By reliving past traumas within the sensory-rich realm of virtual reality, scientists might one day help soldiers deal with post-traumatic stress disorder.
After traumatic events, soldiers can experience what used to be called "shellshock." In post-traumatic stress disorder, or PTSD, one continuously relives the original trauma through flashbacks or nightmares and has problems with anger, sleep and emotional numbness that significantly impair one's life.
One innovative avenue of therapy that researchers have recently developed for PTSD involves virtual reality, which scientists have previously used to help treat a range of anxiety disorders and phobias.

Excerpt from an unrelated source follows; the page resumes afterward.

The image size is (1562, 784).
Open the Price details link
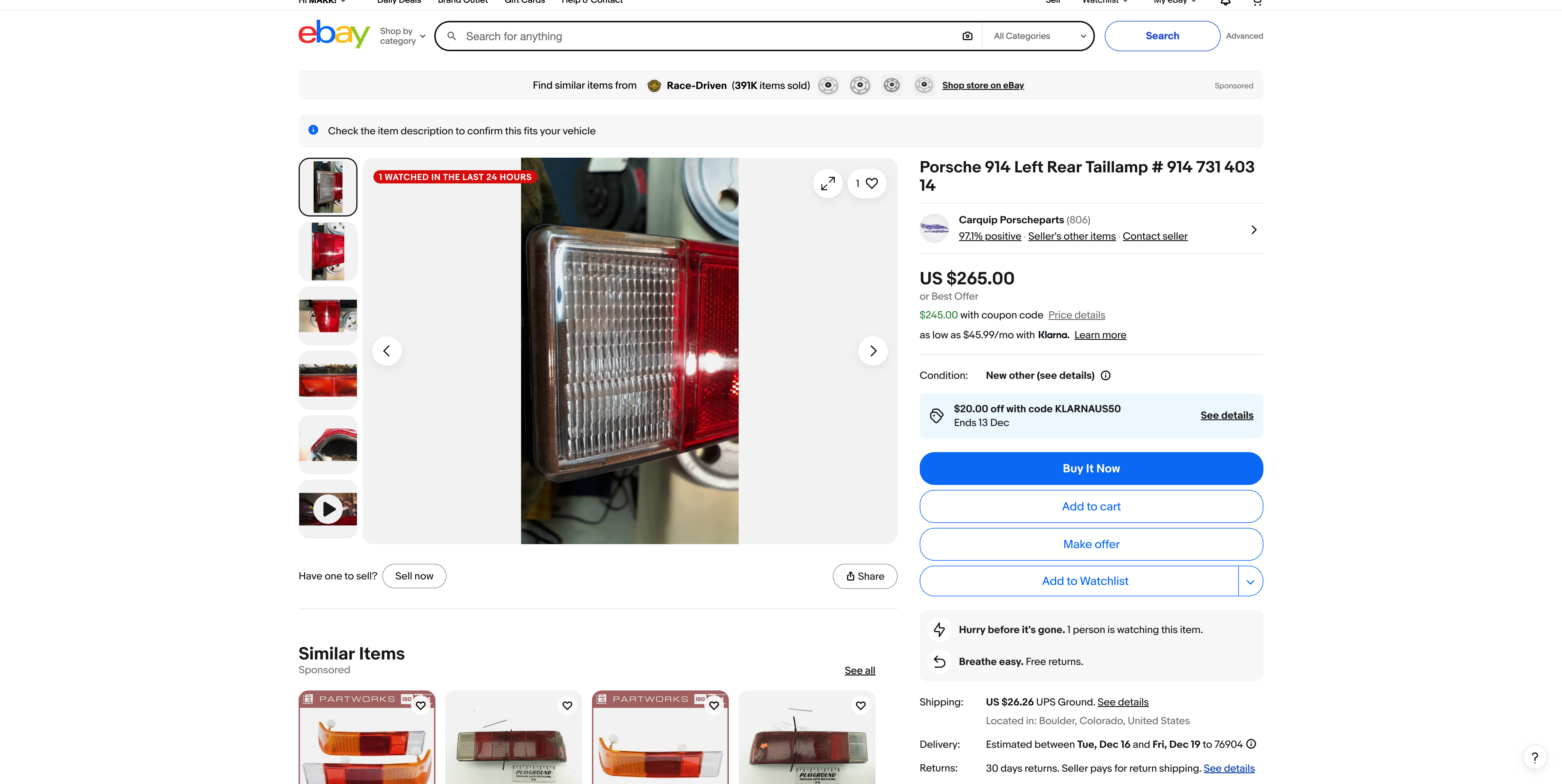click(1076, 315)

"We know that lengthy military deployments in stressful environments with exposure to multiple, potentially traumatic events can lead to the desire to emotionally 'unplug,'" said researcher Greg Reger, a clinical psychologist at the National Center for Telehealth and Technology in Fort Lewis, Wash. "By using multisensory virtual reality that can be customized in real time, the provider can help activate the memory with relevant sights, sounds, vibrations and even scents that resemble aspects of the event that is haunting them."
The purpose of activating these memories is to reduce the soldiers' anxiety.
"Essentially, by processing the memory repeatedly, it gets easier over time," Reger said.
Prior studies had suggested virtual reality could help with PTSD in Vietnam veterans, Sept. 11 World Trade Center survivors and motor vehicle accident victims, and the researchers wanted to see if such therapy could help soldiers on active duty.
"The sheer number of warriors returning from deployments with PTSD makes it incumbent upon researchers to learn about the effectiveness of their treatments with this population," Reger told TechNewsDaily.
In a clinical trial with 24 active duty U.S. soldiers who had been deployed to Iraq and Afghanistan, clinical psychologists created three-dimensional computer simulated versions of traumatic incidents the soldiers described, such as bombs or gunfire, which the patients viewed with head-mounted displays and interacted with using joysticks or controls mounted on a mock M4 rifle. At times, smells were introduced as well, such as burning rubber, body odor or weapons fire.
By repeatedly revisiting these events with head-mounted displays in 90-minute sessions, the soldiers could safely confront their emotions regarding the event. Fifteen of the 24 patients who underwent an average of about seven sessions reported clinically meaningful, reliable changes in PTSD symptoms.
"It is possible that virtual reality exposure therapy would provide a more appealing treatment option to a young, technologically savvy generation of service members and veterans," Reger said. "In addition, it is possible that a treatment option like virtual reality exposure would be viewed by some service members as less stigmatizing than traditional treatment approaches. If accurate, virtual reality exposure therapy might provide us with the opportunity to treat service members and veterans who may not otherwise seek help."
The scientists are now conducting a randomized clinical trial that compares this virtual reality therapy with existing standards of care for PTSD. In addition to their work with virtual reality, the researchers are developing smartphone apps, online experiences based on the virtual world Second Life and websites that suggest ways soldiers with PTSD can care for themselves.
"This research fits within that overall context of doing everything useful we can think of to leverage technology to get help to those who need it," Reger said.
The scientists detailed their findings in the February issue of the Journal of Traumatic Stress.